Cobayos humanos rumbo a un agujero negro
Un grupo de criminales son prisioneros a bordo de una suerte de container volador que atraviesa la inmensidad del espacio exterior.
Un invernadero con algunas pocas frutas y hortalizas, una inquietante bota suelta semienterrada en esa tierra artificialmente fértil, los pasillos vacíos de una nave espacial, el llanto de un… ¿bebé? Los momentos iniciales de High Life, la primera película hablada en inglés de la gran cineasta francesa Claire Denis, son tan perturbadores como misteriosos y despiertan inmediatamente la curiosidad.

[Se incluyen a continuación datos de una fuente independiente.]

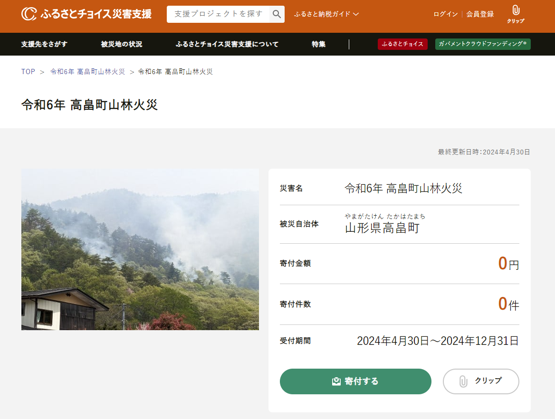Image resolution: width=555 pixels, height=419 pixels.
Task: Select 被災地の状況 in the navigation bar
Action: pyautogui.click(x=121, y=44)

¿Qué es exactamente esa nave? ¿Cuál es su propósito? ¿Quiénes están a bordo? ¿Desde cuándo? ¿Qué pasó allí adentro? El primero de los muchos méritos de la nueva realización de la directora de Bella tarea es el modo en el que va dosificando la información. No se trata simplemente de generar suspenso (que lo hay) sino de ir introduciendo paulatinamente al espectador en ese micromundo tan lejano a la Tierra que se desplaza solitario en el más inconmensurable universo exterior. De hacerlo partícipe de ese viaje incierto hacia un agujero negro, sin tiempo ni destino conocidos.
Cineasta siempre áspera y muchas veces incluso extremadamente violenta, como recordarán quienes vieron Trouble Every Day, Claire Denis es también capaz de hacer films de una rara calidez y ternura, ajena a todo sentimentalismo, como era el caso de su obra maestra, 35 rhums. En High Life se diría que están todas las facetas de su obra juntas, como si hubiera conseguido que esta coproducción internacional con estrellas de la magnitud de Robert Pattinson y Juliette Binoche sea tan personal e intransigente como cualquiera de sus films previos.

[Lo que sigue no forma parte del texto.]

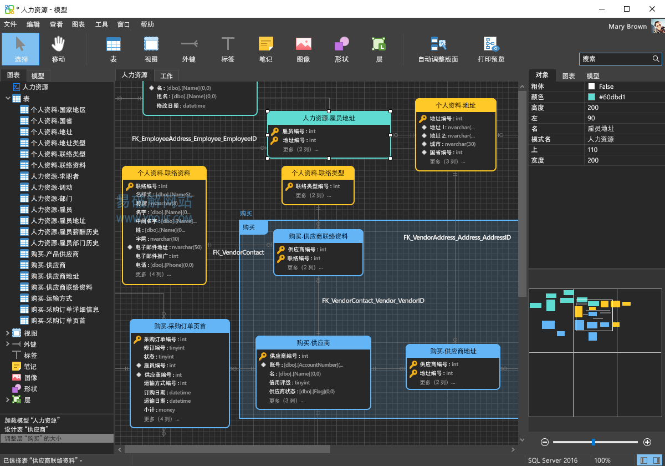Click in the 搜索 search field
665x466 pixels.
pyautogui.click(x=614, y=59)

El amor en el cine de Denis siempre es una cuestión de piel. Y aquí lo es más que nunca, en el modo en el que filma a su protagonista, Monte (Pattinson), apretando cariñosamente contra su cuerpo el de una beba de apenas unos meses de edad. El contraste de esa masa de masculinidad, acentuada por los rasgos filosos del actor, con la mullida y frágil redondez de la beba, produce un singular efecto estético y emotivo. Hay allí un lazo extremadamente fuerte, que pareciera exceder incluso al de padre e hija. Hay una inmensa soledad compartida, que no siempre fue tal.
No conviene revelar mayores detalles de la trama de High Life, que la directora irá descubriendo poco a poco en una serie de flashbacks que nunca son explicativos sino más bien evocativos, en la medida en que son recuerdos dispersos de lo que fue la vida en esa nave, y de lo que fue incluso la vida en la Tierra. En ese sentido, se diría que así como 35 rhums estaba imbuida del espíritu de Primavera tardía (1949), del director japonés Yasujiro Ozu, High Life parece tomar su inspiración del cine de Andrei Tarkovski en general y de Solaris (1972) y Stalker (1979) en particular. El espíritu del genial director ruso parece sobrevolar a High Life -en las imágenes de esa nave desierta poblada de fantasmas, en esos perros difusos que parecen escapados de una catástrofe- pero son apenas sombras de un mundo anterior que Claire Denis incorpora al suyo propio.
Un mundo capaz de albergar proscriptos de toda laya, como la temible Dra. Dibs, que Juliette Binoche -con una melena negra que le llega hasta la cintura- convierte en una suerte de Medea interespacial, una filicida desterrada, mezcla de sacerdotisa y bruja, que da rienda suelta a su sexualidad de la manera más brutal. No es la única criminal a bordo de esa suerte de container volador -una nave “proletaria” como el Nostromo de Alien- que se aleja del sistema solar con su cargamento de cobayos humanos. Todos fueron prisioneros y allí, en la inmensidad del espacio exterior, lo siguen siendo. Pero la luz cegadora de un agujero negro no deja de ser una promesa de libertad.